Stored records
::::

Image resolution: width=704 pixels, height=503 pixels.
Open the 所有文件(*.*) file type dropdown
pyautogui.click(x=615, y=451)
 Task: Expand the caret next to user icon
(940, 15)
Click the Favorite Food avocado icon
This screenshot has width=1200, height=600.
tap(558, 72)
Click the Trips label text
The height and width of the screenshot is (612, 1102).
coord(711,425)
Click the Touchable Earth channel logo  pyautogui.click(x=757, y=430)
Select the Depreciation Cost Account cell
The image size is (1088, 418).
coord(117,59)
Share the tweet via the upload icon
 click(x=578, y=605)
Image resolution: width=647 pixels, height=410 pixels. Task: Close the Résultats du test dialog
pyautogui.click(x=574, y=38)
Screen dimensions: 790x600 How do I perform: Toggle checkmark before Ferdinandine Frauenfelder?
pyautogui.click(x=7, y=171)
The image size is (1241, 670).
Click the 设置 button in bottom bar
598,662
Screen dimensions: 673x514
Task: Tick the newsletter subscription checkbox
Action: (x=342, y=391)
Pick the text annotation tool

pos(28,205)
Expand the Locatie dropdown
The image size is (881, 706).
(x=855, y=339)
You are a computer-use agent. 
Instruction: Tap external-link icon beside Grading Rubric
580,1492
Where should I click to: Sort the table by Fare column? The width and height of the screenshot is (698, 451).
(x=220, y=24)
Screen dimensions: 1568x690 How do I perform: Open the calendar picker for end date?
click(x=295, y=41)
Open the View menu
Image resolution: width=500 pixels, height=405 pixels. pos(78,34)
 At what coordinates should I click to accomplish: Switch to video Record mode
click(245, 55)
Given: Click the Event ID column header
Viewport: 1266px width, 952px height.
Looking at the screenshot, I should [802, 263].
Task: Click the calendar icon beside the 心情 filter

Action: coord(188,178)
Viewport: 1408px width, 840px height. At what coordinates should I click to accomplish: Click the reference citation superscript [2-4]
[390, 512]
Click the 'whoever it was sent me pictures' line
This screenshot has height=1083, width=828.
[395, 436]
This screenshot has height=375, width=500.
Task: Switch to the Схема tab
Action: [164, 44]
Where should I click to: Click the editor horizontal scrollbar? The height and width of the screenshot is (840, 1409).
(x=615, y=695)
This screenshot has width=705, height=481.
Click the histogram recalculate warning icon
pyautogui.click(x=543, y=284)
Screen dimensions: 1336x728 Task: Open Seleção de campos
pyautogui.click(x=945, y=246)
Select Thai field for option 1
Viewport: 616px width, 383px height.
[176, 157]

::::

Task to carry out: Would you set down all of the entries again, word for word?

Response:
Image resolution: width=704 pixels, height=503 pixels.
Open the 所有文件(*.*) file type dropdown
pyautogui.click(x=615, y=451)
 Task: Expand the caret next to user icon
(940, 15)
Click the Favorite Food avocado icon
This screenshot has width=1200, height=600.
tap(558, 72)
Click the Trips label text
The height and width of the screenshot is (612, 1102).
coord(711,425)
Click the Touchable Earth channel logo  pyautogui.click(x=757, y=430)
Select the Depreciation Cost Account cell
The image size is (1088, 418).
coord(117,59)
Share the tweet via the upload icon
 click(x=578, y=605)
Image resolution: width=647 pixels, height=410 pixels. Task: Close the Résultats du test dialog
pyautogui.click(x=574, y=38)
Screen dimensions: 790x600 How do I perform: Toggle checkmark before Ferdinandine Frauenfelder?
pyautogui.click(x=7, y=171)
The image size is (1241, 670).
Click the 设置 button in bottom bar
598,662
Screen dimensions: 673x514
Task: Tick the newsletter subscription checkbox
Action: (x=342, y=391)
Pick the text annotation tool

pos(28,205)
Expand the Locatie dropdown
The image size is (881, 706).
(x=855, y=339)
You are a computer-use agent. 
Instruction: Tap external-link icon beside Grading Rubric
580,1492
Where should I click to: Sort the table by Fare column? The width and height of the screenshot is (698, 451).
(x=220, y=24)
Screen dimensions: 1568x690 How do I perform: Open the calendar picker for end date?
click(x=295, y=41)
Open the View menu
Image resolution: width=500 pixels, height=405 pixels. pos(78,34)
 At what coordinates should I click to accomplish: Switch to video Record mode
click(245, 55)
Given: Click the Event ID column header
Viewport: 1266px width, 952px height.
Looking at the screenshot, I should [802, 263].
Task: Click the calendar icon beside the 心情 filter

Action: coord(188,178)
Viewport: 1408px width, 840px height. At what coordinates should I click to accomplish: Click the reference citation superscript [2-4]
[390, 512]
Click the 'whoever it was sent me pictures' line
This screenshot has height=1083, width=828.
[395, 436]
This screenshot has height=375, width=500.
Task: Switch to the Схема tab
Action: [164, 44]
Where should I click to: Click the editor horizontal scrollbar? The height and width of the screenshot is (840, 1409).
(x=615, y=695)
This screenshot has width=705, height=481.
Click the histogram recalculate warning icon
pyautogui.click(x=543, y=284)
Screen dimensions: 1336x728 Task: Open Seleção de campos
pyautogui.click(x=945, y=246)
Select Thai field for option 1
Viewport: 616px width, 383px height.
[176, 157]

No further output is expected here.